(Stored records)
-- Opening Marker --
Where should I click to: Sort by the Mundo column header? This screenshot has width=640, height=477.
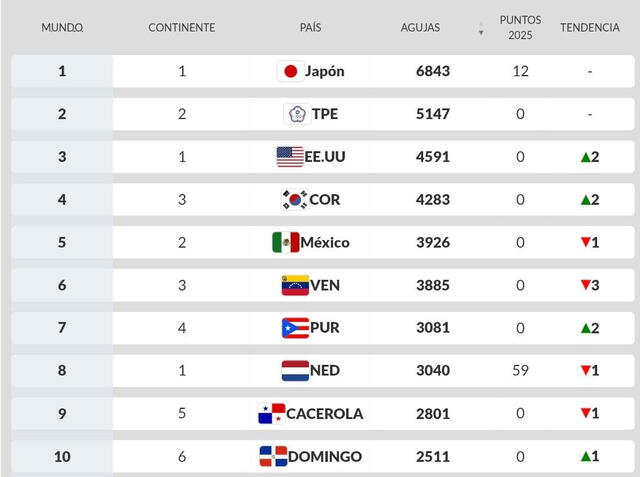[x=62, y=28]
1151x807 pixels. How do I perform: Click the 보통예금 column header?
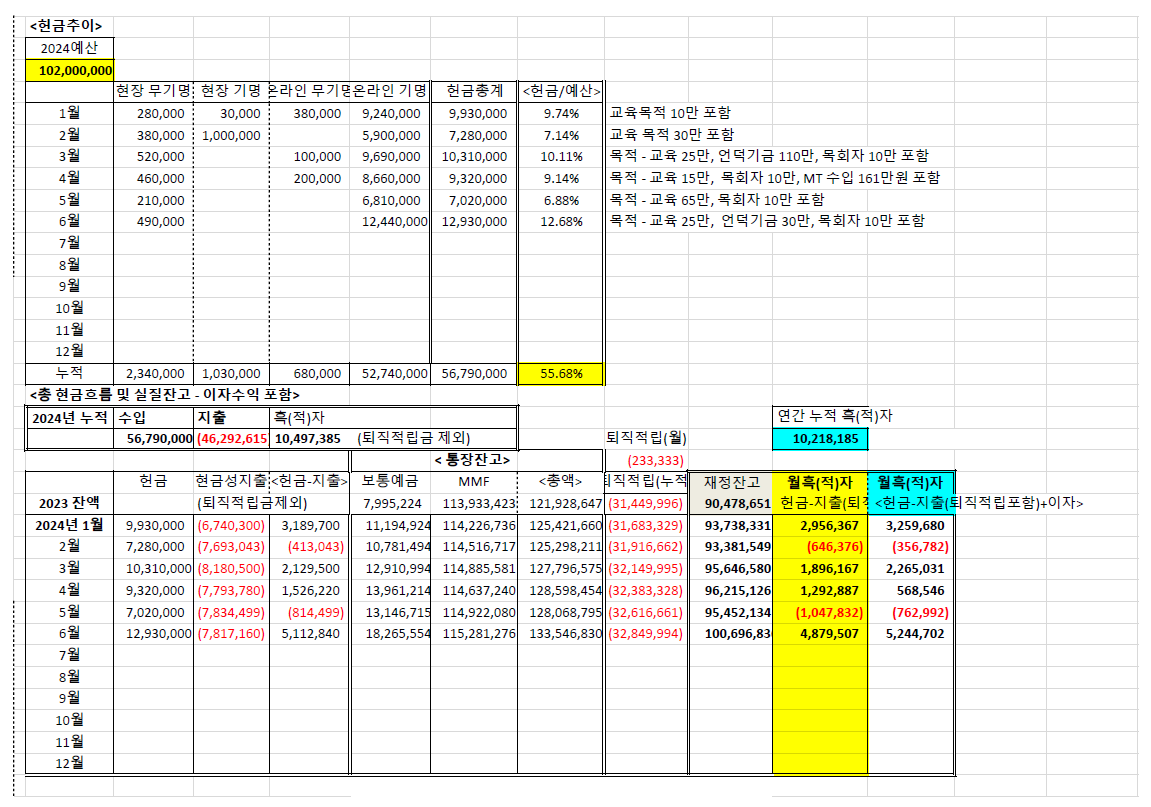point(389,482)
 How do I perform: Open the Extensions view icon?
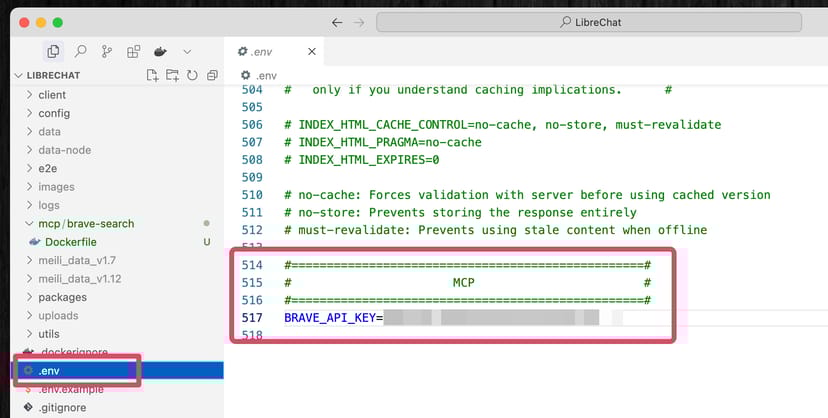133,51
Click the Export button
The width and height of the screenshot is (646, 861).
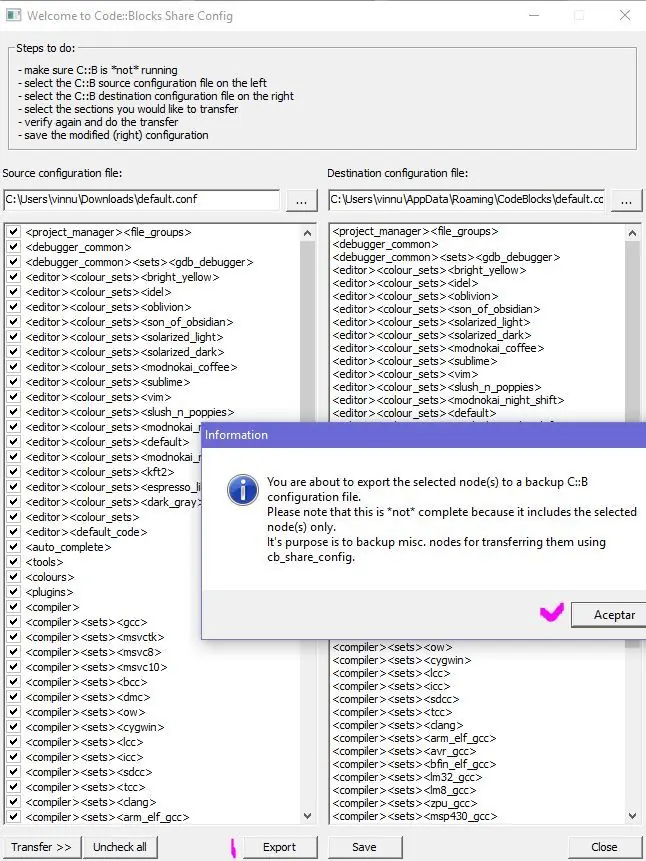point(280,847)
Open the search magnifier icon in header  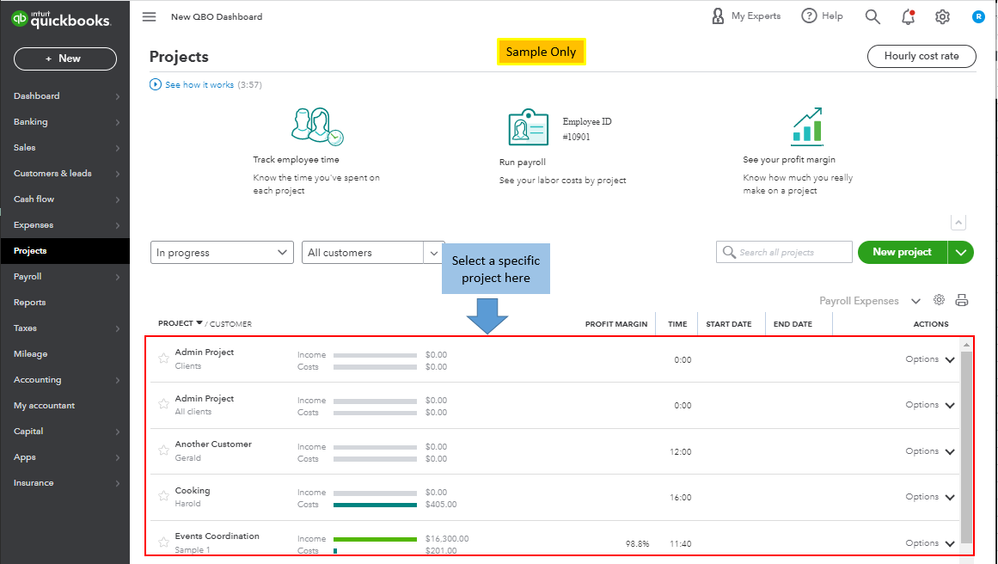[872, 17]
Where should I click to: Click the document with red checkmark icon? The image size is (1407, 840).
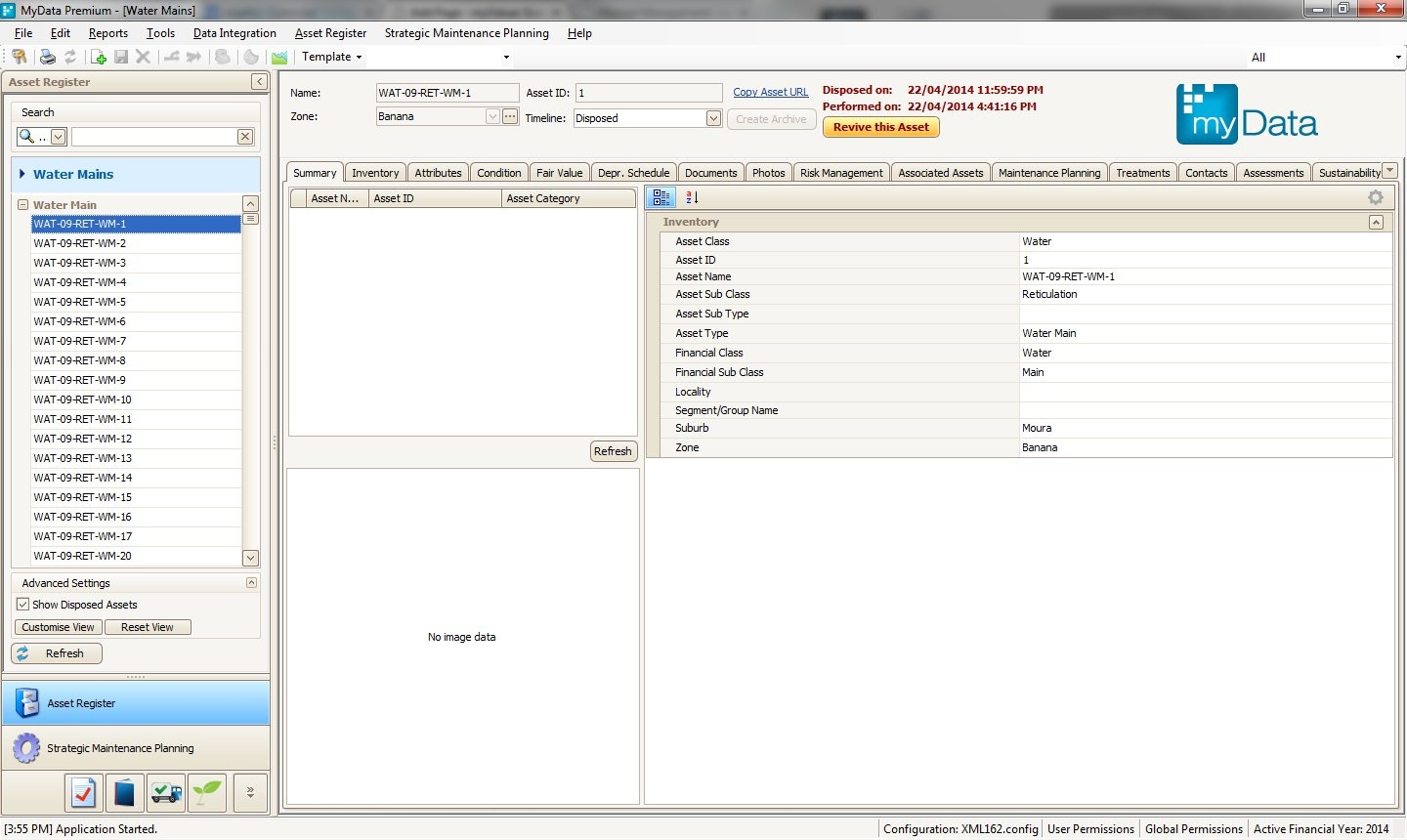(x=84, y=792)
-- Closing Marker --
Exercise requirements: Your answer must be the lines from the one containing "Where should I click to: Click" through the final line of the entries, duplicated exactly, with both ends kept and all pictures left out.

Finished exercise:
Where should I click to: Click the document with red checkmark icon? The image size is (1407, 840).
(x=84, y=792)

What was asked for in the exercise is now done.